In der Katholischen Soziallehre tauchen regelmäßig die Begriffe: Solidarität und Subsidarität auf. Bezeichnend ist es, daß Johannes Paul II. den Begriff der Solidarität gerade in seiner Instruktion: "Freiheit und Befreiung" benutzt (DH 4766), die der Auseinandersetzung mit der marxistischen Befreiungstheologie gewidmet ist, er sonst aber diesen Begriff vermeidet. In der "Soziallehre der Kirche" spricht der Papst von "consensio", was im Deutschen Text angemessen mit: "Mitfühlen" übersetzt wird- nur daß den der Denzinger-Hünermann Text dann in eckigen Klammern als "Erläuterung" die "Übersetzung" "Solidarität" beifügt, eine sehr interpretative Übersetzung! Bedeutung hat der Begriff der Solidarität erst durch die marxistische Arbeiterbewegung bekommen. Der Begriff gehört in den Vorstellungsraum des Klassenkampfes, und meint, daß es einerseits ein objektives Klasseninteresse der Arbeiterklasse gibt und daß andererseits die Arbeiter ob ihres subjektiven Bewußtseinsstandes oft gegen ihr objektives Interesse handeln. Die solidarische Praxis ist demzufolge die Art des Handelns, in der in Übereinbstimmung mit dem objektiven Interesse der Klasse gehandelt wird. Lenin bestimmte diese solidarische Praxis dann als die eine tradeunionistischen Bewußtseins, eines sozusagen noch verengt ökonomistischen Verhaltens im Gegensatz zu der wahren revolutionären Praxis, die erst möglich ist, wenn die Arbeiterklasse unter Anleitung der kommunistischen Partei zum richtigen Klassenbewußtsein sich entwickelt hat Demzufolge ist Solidarität tatsächlich als eine Tugend begriffen, weil sie die Überwindung der unmittelbaren Selbstwahrnehmung und des Willens zur Realisierung der je eigenen Wünsche verlangt zugunsten der Ein- und Unterordnung in das objektive Klasseninteresse.

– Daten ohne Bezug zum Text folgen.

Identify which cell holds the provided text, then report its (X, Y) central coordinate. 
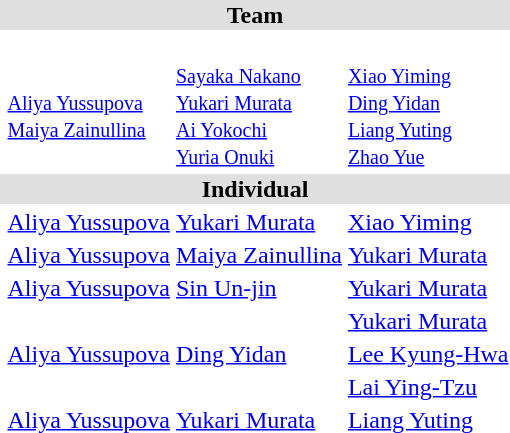
Individual (255, 189)
Lai Ying-Tzu (428, 387)
Sin Un-jin (258, 288)
Sayaka NakanoYukari MurataAi YokochiYuria Onuki (258, 102)
Maiya Zainullina (258, 255)
Team (255, 15)
Lee Kyung-Hwa (428, 354)
Xiao YimingDing YidanLiang YutingZhao Yue (428, 102)
Aliya YussupovaMaiya Zainullina (88, 102)
Xiao Yiming (428, 222)
Ding Yidan (258, 354)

Die grundlegende Differenz kann so auf einen Punkt reduziert werden: im marxistischen Sinne handelt der solidarisch, der seine objektiven Interessen mit denen zusammen, die der selben Klassse angehören und so auch das selbe objektive Interesse hat, versucht zu realisieren. Der tiefste Grund der Solidarität ist so das gemeinsame Interesse. Die Nächstenliebe und gar die Tugend der Nächstenliebe hat ihr Zentrum nicht in dem Interesse des Handelnden sondern im Mitmenschen, dem zu Liebe man die Nächstenliebe praktiziert.

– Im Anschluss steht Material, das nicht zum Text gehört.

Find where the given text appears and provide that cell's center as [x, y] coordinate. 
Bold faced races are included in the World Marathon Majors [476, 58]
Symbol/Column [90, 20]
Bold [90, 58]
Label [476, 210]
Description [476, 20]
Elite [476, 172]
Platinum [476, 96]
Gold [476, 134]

Daß in (post)modernen Zeiten eine moralische Praxis, die ihren Grund in einem Eigeninteresse hat, besser ankommt, als eine, die altruistisch denkend den Nächsten ins Zentrum rückt, ist sofort einsichtig, besonders dann, wenn der marxistische Hintergrund des Begriffes der Solidarität sich auflöst und so der Begriff mutiert zu der Vorstellung: helfe anderen, damit dir dann auch geholfen wird.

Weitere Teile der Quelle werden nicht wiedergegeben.